Updated: 11/17/2010 9:00 AM ET|
10 ways to raise money for college
The recession and rising tuition are crimping family finances, but new tax breaks, jobs, bigger loans and federal grants can help defray or delay higher-education costs.
Grandparents are pitching in. Students are working more and eating less. Parents are taking out more and bigger federal loans. As the economy has declined and college costs have risen, families are buckling down and becoming more resourceful in paying for college.
They have been so successful at funding tuition that college enrollment is up dramatically. A record 40% of 18- to 24-year-old Americans took at least one college course in 2010. That's 11.5 million young adults. Add in their older classmates returning to school because of the lousy job market, and the total number of college students likely exceeds 19 million.
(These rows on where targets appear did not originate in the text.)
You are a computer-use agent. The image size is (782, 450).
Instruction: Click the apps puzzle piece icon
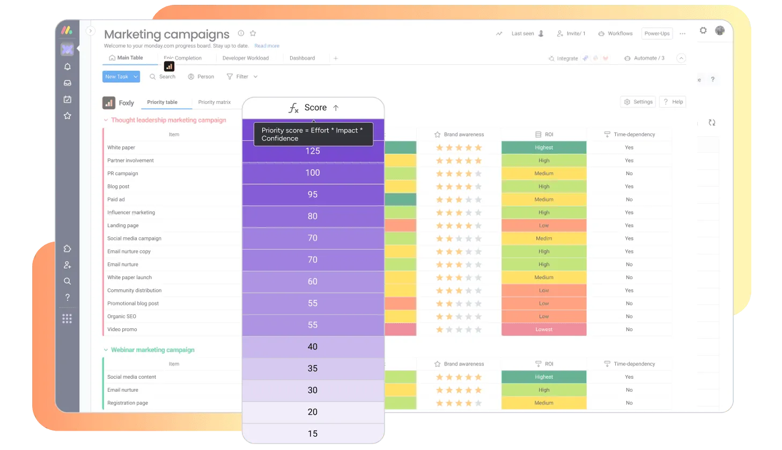(x=67, y=249)
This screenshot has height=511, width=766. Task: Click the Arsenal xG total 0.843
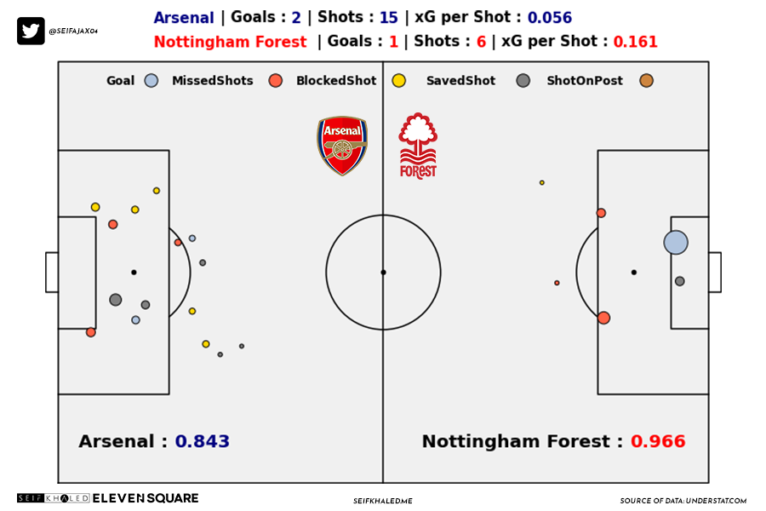click(203, 441)
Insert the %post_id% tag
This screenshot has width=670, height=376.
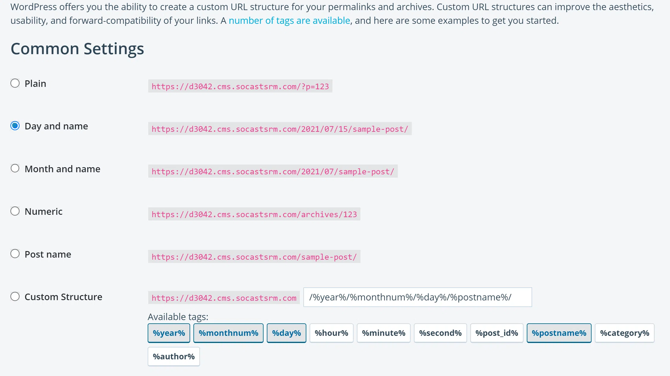tap(496, 333)
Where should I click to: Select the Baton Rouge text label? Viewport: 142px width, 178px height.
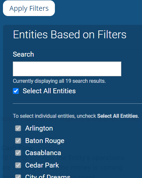coord(45,141)
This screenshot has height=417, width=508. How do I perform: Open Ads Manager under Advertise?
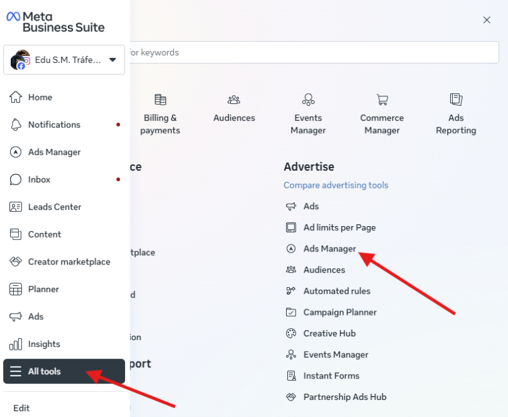click(x=329, y=249)
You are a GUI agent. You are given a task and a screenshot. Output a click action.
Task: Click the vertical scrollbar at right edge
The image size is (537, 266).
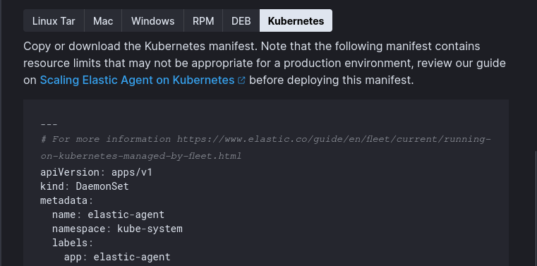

How are more students finding money for tuition when many colleges' prices are at record highs and many scholarship programs, private lenders and family savings accounts have been wiped out? Here are 10 places they're finding the funding:
1. Relatives. College officials around the country say they are noticing more checks coming in from grandparents, uncles and other relatives to cover student bills. A recent survey (.pdf file) by the MetLife Mature Market Institute indicated that nearly two-thirds of grandparents had provided financial help to their descendants in the past five years. The median contribution: $3,000. A quarter of the generous grandparents said they had increased their gifts because of recent economic troubles.
Other relatives are pitching in more, too. Maribeth Ford, a single mom, says she was surprised and thrilled when her brother hinted he would be willing to lend her son enough to cover the $10,000 gap between his scholarships, her loans and Iona College's $41,000 price tag.
"I wasn't expecting the level of help that he is offering. My son and I are very fortunate," Ford says. "My attitude was: Apply for everything possible, ask for help where reasonable -- the worst people can say is 'no' -- and my son had to contribute. Not a glamorous story, but one that's working for us right now."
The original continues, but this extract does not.